We scratched our heads often in 2022, wondering where things went wrong.
In the wake of inflation, shoppers cut down on spending this year, with November 2022 retail sales falling 8% short of last year’s totals and even the almighty Amazon shuttering many of its stores. It was a year of uncertainty—and 2022 will certainly go down as a year in which many retailers played it safe.
It wasn’t all doom and gloom though, and for restaurants, business is booming. The restaurant industry grew nearly 11% this year, and the grocery/convenience category isn’t far behind.
Let’s look back at 2022 with the gift of hindsight, and make a few predictions for the year to come. Chute Gerdeman Senior Designer of Brand Environments Richie Le offers his insights on the opportunities, and the trends retailers will resolve to address in 2023.
New Year’s Resolutions
While we can only predict what is in store for retail in 2023, we can offer some advice for brands to put their best foot forward in the new year. Here are our suggestions for the top Retail Resolutions:
- Motivate your employees to champion their brands—front-line retail employees should be rewarded for the impact they have on the ever-so-important customer experience.
- Stand for something in the new year. Find your platform and use your voice to inspire new consumers.
- Pinpoint that magic je ne sais quoi that makes customers crave your brand experience.
“Humans are a commodity in the physical retail space these days. Design in 2023 will begin to leverage human talent and bring expertise and finesse to experience design. It also helps when people can physically be your brand and carry that voice to your customers.” – Richie Le
Human Talent is a Commodity
Retail in general, is flat-out struggling to retain talent. In 2022, there was a 69.7% turnover rate in the retail industry, an almost unbelievable number. How will retail solve this problem in 2023?
Think digital transformation is the key? Not so fast. In 2021 and 2022, new store designs favored more tech and digital integration, which simultaneously cuts labor costs. In contrast, we continue to see successful brands like Trader Joe’s and Chick-Fil-A dominate their categories with a low-tech, high-personal-touch approach.

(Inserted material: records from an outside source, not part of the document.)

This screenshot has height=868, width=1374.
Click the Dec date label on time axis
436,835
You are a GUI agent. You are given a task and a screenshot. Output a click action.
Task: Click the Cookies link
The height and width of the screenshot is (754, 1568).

Walmart and many other retailers are struggling to keep costs down, mainly due to theft and loss of talent. It’s estimated that Walmart loses $3 billion yearly to theft, and self-checkout, paired with a lack of human security, is part of the reason why. The cost of onboarding new employees at these unbelievable turnover rates is staggering and unsustainable.
“There is something homey and nostalgic about small businesses. We all love to support an individual when we can. People aren’t eating out as much right now, so when they do, they want to make it meaningful. There is something special about small businesses, especially ethnic restaurants, that are unapologetically themselves. We can’t help but love these kinds of things, and many restaurants aren’t driving shoppers inside because they don’t have that nostalgic, special, uniquely ownable experience that a small business owner may have. There’s a sweet spot for a restaurant, probably about 3.5 stars on yelp, that isn’t too nice, too chic, or too unpleasant for someone. Those are the restaurants with character.” –Richie Le
A Small Business Renaissance
Restaurants and grocery have stayed relatively strong amid the retail and economic chaos of late, but the mechanisms driving restaurant growth continue to change. As the experience economy rages on, consumers want to spend their dining dollars and time in a meaningful, unique, or special restaurant. That doesn’t necessarily mean more expensive—just more charming, more memorable, or more adventurous. When they are not enjoying these dining experiences, they take it to the drive-thru.
Recently, we sat down with nearly 50 restaurant franchisees, to discover that around 80% of their business was in the drive-thru this year. It’s not surprising given the pandemic drive-thru boom, but still shockingly high now that many people have enthusiastically returned to dining rooms.
Now, maybe more than ever, restaurants are charged with creating an enticing dining experience that draws consumers out of the drive-thru and into the dining room. From a design standpoint, the interior of the restaurant is where the magic happens, right? This environment should be the living, breathing heart of the brand.
We hope that 2023 is a year of optimism, brand growth, and human connection. Let’s look to our communities for inspiration rather than the Fortune 500. We’re excited about another chapter in retail history and hope that 2023 treats you well.